Furthermore, the active mass block 1 has an afflux protector 5, which in this embodiment is formed by a cover and/or protective cap 5a and a protective film 5b. Gas and temperature bridges, which are formed by slots, perforations, or bores, are identified with the reference numeral 6.

A pyrotechnical primer composition 7, which preferably is made of pulverized boron and potassium nitrate (at a ratio of about 50 percent boron to 50 percent potassium nitrate), is provided for the ignition. This primer charge 7 can thereby be used in a grain size of about 0.2 to 3 mm.

It is understood that the quantities and measurements stated in the embodiment (caliber 2″×1″×8″) described above are beneficial ones not to be viewed as limitations. Especially with different calibers, adjustments must be made in order to meet the criteria sufficiently.

Experience has shown that the integration of only one active mass block 1 in the active body will meet the objective.

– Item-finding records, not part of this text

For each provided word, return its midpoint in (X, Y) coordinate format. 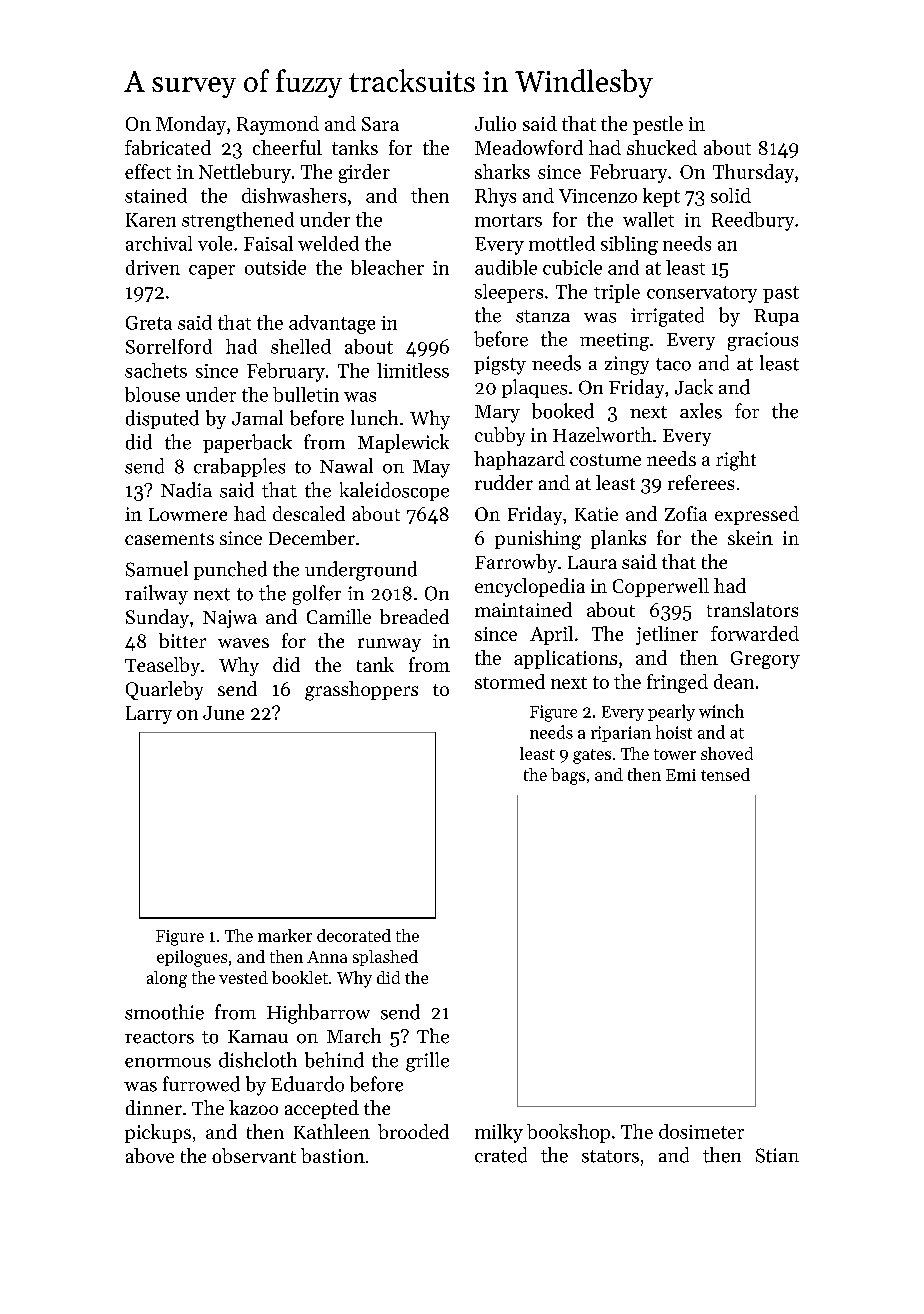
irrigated (667, 317)
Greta (149, 323)
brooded (413, 1131)
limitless (413, 370)
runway (389, 645)
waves (243, 643)
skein (750, 537)
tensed (725, 774)
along (167, 979)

However, it is also possible to combine a plurality of active mass blocks 1 to form one active body.

The invention being thus described, it will be obvious that the same may be varied in many ways. Such variations are not to be regarded as a departure from the spirit and scope of the invention, and all such modifications as would be obvious to one skilled in the art are to be included within the scope of the following claims.

Claims

1. An active body comprising: at least one pyrotechnic active mass block having specific structures at or on a surface of the active body and/or in an interior of the active body; and fine structured materials formed of active mass substances being provided in the active mass block, which are initiated by primer compositions, wherein the structures on the surface, which are formed as grooves and/or roughened texture, enlarge the surface depending on a pattern and a depth of the structures.

2. The active body according to claim 1, wherein the structures provided in the interior are formed by at least one channel or cavities.

3. The active body according to claim 1, wherein the active mass block and the active mass substances have a high incidence of radiation in the wave length range of between 4.1 to 4.6 μm.

4. The active body according to claim 1, wherein the active mass block and the active mass substances are made of monobasic or polybasic, high-energetic materials.

5. The active body according to claim 4, wherein a nitrocellulose mixture is used.

6. The active body according to claim 5, wherein the nitrocellulose mixture comprises 60 percent nitroglycerine and 40 percent diethylene glycol dinitrate.

7. The active body according to claim 1, wherein the active mass block includes afflux protection.

8. The active body according to claim 7, wherein the afflux protection is formed of a protective cap and a protective film.

9. The active body according to claim 1, wherein in its interior, the active mass block has gas and/or temperature bridges between the channels or cavities.

10. The active body according to claim 9, wherein the gas and/or temperature bridges are formed by slots, perforation, and/or bores.

11. The active body according to claim 1, wherein the active mass substances have a high surface to mass ratio.

12. The active body according to claim 11, wherein the active mass substances are formed as sticks, flakes, wafers, or granulates.

13. The active body according to claim 12, wherein the sticks have a diameter of about 0.2 to 1.5 mm.

14. The active body according to claim 1, wherein the active mass substances are ignited by pyrotechnic primer compositions within the interior structure.

15. The active body according to claim 14, wherein the pyrotechnical primer compositions comprise pulverized bore and/or potassium nitrate at a mixing ratio of 50:50, and a grain size of 0.2 to 3 mm.